> **SELECTED EXCERPT**:
The Galileo Project
Why Europe wants its own satellite navigation program.
- By Craig Mellow
- Air & Space magazine, April 2013
Artist's conception of a Galileo validation satellite in orbit. If successful, Galileo will be the world's third global satellite navigation system.
ESA
(Page 3 of 5)
Galileo’s main difference from GPS is an orbital altitude 3,000 kilometers (1,864 miles) higher, which in turn points the satellites at a sharper angle back toward Earth: 56 degrees instead of 52. This will yield two benefits, project director Marco Falcone says: better coverage in “urban canyons,” where surrounding buildings can interfere with the GPS signal, and in the polar regions that European and other companies will increasingly be tapping for oil and other resources.

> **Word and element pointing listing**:
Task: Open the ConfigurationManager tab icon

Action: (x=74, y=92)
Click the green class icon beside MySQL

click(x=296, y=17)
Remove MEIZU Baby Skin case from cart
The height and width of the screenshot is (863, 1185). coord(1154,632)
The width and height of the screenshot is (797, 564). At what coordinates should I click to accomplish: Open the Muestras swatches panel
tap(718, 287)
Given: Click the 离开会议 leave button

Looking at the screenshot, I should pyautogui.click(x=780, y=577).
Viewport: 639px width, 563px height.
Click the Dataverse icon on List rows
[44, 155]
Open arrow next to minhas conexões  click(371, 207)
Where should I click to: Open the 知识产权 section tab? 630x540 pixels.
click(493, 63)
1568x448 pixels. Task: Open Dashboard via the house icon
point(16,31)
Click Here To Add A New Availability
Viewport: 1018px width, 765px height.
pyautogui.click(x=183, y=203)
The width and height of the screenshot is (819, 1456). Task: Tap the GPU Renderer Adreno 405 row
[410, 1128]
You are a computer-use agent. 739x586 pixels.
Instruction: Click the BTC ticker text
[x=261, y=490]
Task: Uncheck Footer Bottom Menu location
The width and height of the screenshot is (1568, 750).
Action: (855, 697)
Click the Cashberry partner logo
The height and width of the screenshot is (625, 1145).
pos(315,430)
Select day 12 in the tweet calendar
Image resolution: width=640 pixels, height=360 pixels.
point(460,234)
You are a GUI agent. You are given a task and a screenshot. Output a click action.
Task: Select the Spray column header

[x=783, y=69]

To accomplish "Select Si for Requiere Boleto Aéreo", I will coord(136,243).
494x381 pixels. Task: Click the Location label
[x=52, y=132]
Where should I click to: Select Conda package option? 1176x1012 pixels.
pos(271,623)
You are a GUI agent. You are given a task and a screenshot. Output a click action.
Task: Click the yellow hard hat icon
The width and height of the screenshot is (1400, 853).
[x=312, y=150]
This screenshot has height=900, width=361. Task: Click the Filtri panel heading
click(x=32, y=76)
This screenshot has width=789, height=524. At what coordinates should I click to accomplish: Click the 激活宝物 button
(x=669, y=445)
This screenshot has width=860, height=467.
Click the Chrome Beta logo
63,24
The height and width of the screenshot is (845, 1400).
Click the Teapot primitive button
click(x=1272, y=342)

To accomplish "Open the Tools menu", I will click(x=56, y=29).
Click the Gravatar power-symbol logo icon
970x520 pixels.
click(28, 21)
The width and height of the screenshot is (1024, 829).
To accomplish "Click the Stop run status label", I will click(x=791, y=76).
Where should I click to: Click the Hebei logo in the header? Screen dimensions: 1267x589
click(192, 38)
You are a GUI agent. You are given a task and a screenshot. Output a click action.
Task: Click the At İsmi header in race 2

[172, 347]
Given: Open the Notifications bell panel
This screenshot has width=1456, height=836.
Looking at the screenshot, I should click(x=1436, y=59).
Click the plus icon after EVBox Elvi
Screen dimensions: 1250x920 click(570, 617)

> **TASK REQUIREMENTS**:
(a) Reproduce the stretch of the Galileo article from "- By Craig Mellow" through "(Page 3 of 5)", replacing "validation satellite" with "test satellite".
(b) According to the Galileo article, how much higher is Galileo's orbital altitude than that of GPS?
The listing above comes from a separate source, unrelated to the Galileo article.

> **TASK RESPONSES**:
(a)
- By Craig Mellow
- Air & Space magazine, April 2013
Artist's conception of a Galileo test satellite in orbit. If successful, Galileo will be the world's third global satellite navigation system.
ESA
(Page 3 of 5)

(b) 3,000 kilometers (1,864 miles) higher.